As Senate Republican leaders scramble to find the votes to pass a health care bill, their fidelity to a warped understanding of the filibuster rules is deeply impacting the content of the legislation and the odds of passing anything in a deeply divided chamber.
The filibuster is a powerful tool by which the minority in the Senate can delay or kill legislation simply by preventing the 60 votes necessary to open or close debate on a bill.
However, a top official at the conservative Hillsdale College believes that embracing the original understanding and implementation of the procedure would provide for much more robust debate and a stronger legislative branch.
Matthew Spalding is the dean of educational programs at Hillsdale and also runs the school’s Allan P. Kirby, Jr. Center in Constitutional Studies and Citizenship in Washington. He says the filibuster is diluting the purpose of Congress.
“The underlying problem here is that Congress doesn’t really legislate in the way it was supposed to. It gave up on that, in many ways, decades ago, as it delegated its powers away,” said Spalding, who says the filibuster was never intended to give the minority that much power.
“The filibuster was not intended to stop legislation. It was intended to delay it. It was intended to slow walk it. It was intended to allow the minority to say whatever they wanted to say in objection in a public forum, in a deliberate legislative way,” said Spalding.
Instead of the traditional filibuster, which required exhausting speeches that lasted hours on the Senate floor, Spalding says the tool has become the lazy way to stop what members don’t like.
“A filibuster (now) becomes a silent veto. They no longer have to debate and keep the floor open. It doesn’t force deliberation the way the filibuster is supposed to.
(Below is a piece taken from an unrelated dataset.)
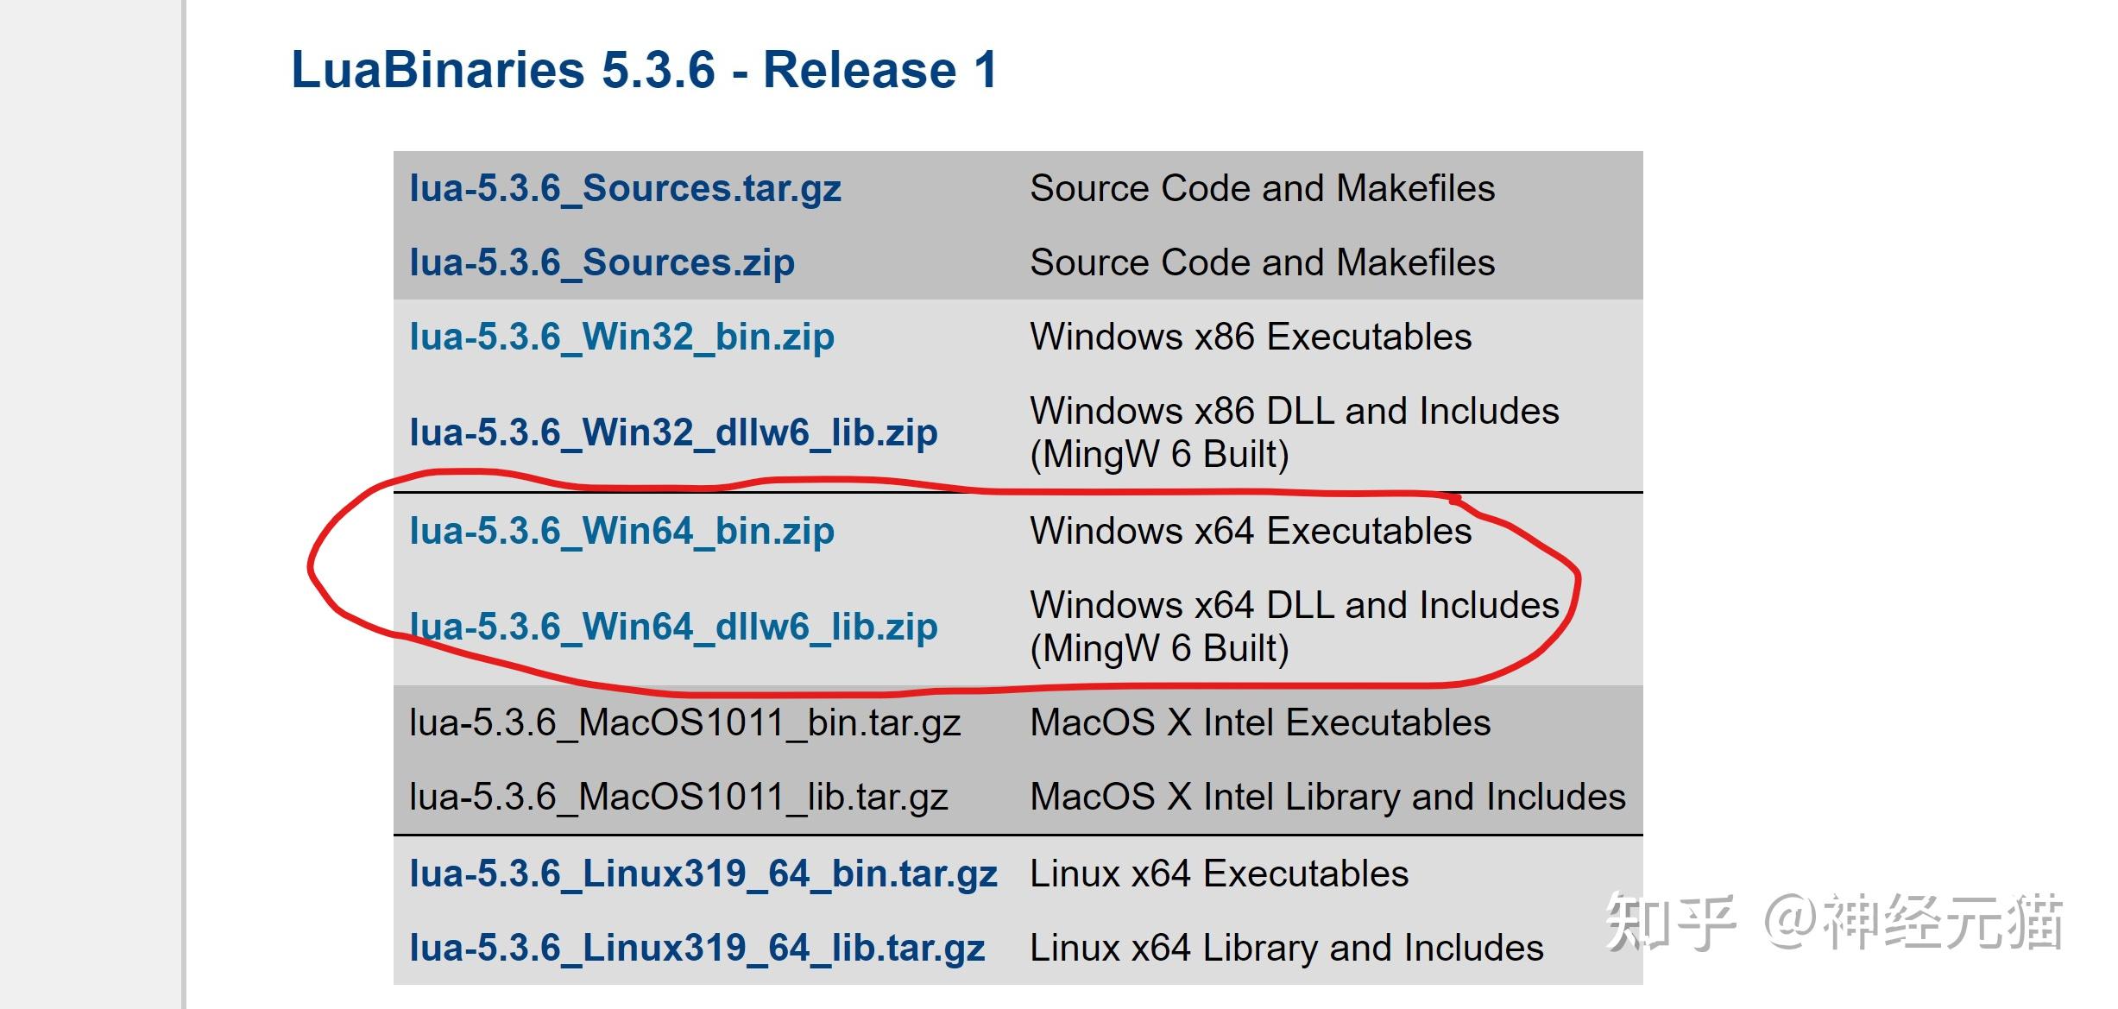Click the Linux x64 Library and Includes text
Viewport: 2118px width, 1009px height.
(x=1286, y=948)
It’s essentially this silent killing mechanism that stops legislation in its tracks,” said Spalding.
As a result, he says the American people glaze over while the Senate plays parliamentary games instead of publicly debating the best course for the nation.
“I think Congress too often hides behind processes, whether it’s the filibuster or reconciliation or omnibus legislation rather than doing the hard work of legislating. That’s the Madisonian answer here, and in the long run, that’s the best thing to solve our problems,” said Spalding.
He says that problem is front and center right now as GOP efforts to address Obamacare are complicated by the inability to get to 60 votes to do anything. As a result, Republicans are trying to shoehorn changes through the Senate by way of the budget tactic known as reconciliation, which only requires a simple majority of votes to begin or end debate but also restricts what can be considered in such circumstances.
“The Senate is forced to try to go around the filibusters so they use things like reconciliation, an obscure budget process rather than regular legislation to get policy matters done,” said Spalding, who also says the GOP should have been crafting and debating the bill in public rather than writing it behind closed doors like the Democrats did with Obamacare in 2009 and 2010.
Spalding says two simple changes in approach to the filibuster would maker a world of difference. First, he wants the Senate to return to the policy where all other business is halted until a filibuster is resolved. He also encourages Senate leaders to embrace the “two-speech” rule, which would allow each member two opportunities to speak as long as they want in opposition to a bill.
However, once all the opportunities for speeches are done, the bill would proceed to a simple up-or-down vote.
Spalding says this would be very simple to accomplish.
“One of the reasons I point to these two reforms is that neither one of them requires a rules change. All they actually require is for the majority leader to agree to do this. This is merely a procedural move,” said Spalding, noting that those policies used to be in place before getting changed by leaders back in 1970’s when Democrats ran the chamber.
Such moves would still allow for filibusters, but would require real filibusters where lawmakers are forced to stand for hours on end to demonstrate how fiercely they oppose a bill.
“So I’m in favor of legislating but also keeping the filibuster so you can object. But if you’re going to object, you’ve got to get up, you’ve got to debate and you’ve got to really filibuster,” said Spalding.
“You force the opposition to a piece of legislation to each get up there, and they can speak twice at whatever length they want, but it does come to an end at some point. The political point is made. Everything stops. The Senate shuts down and you get a filibuster. You have the effect but it does not stop the legislative branch from fulfilling its constitutional duties,” said Spalding.
The instant concern for those in the minority now or in the future is that Spalding’s approach all but guarantees the majority gets its way and that the minority’s ability to scuttle bad legislation is limited.
He acknowledges that’s true but says there is a remedy for that too.
“We shouldn’t hide behind it to stop bad things. We should argue to stop bad things and have more politics better elections and get better people in there,” said Spalding.
Left to the status quo, Spalding says the legislative branch of the U.S. government will only get weaker and weaker.
“Congress is the weakest branch. It doesn’t legislate. It doesn’t budget. Its muscles are so atrophied (that) we should think about the underlying reforms needed to revive it as an institution, which is good for constitutional government,” said Spalding.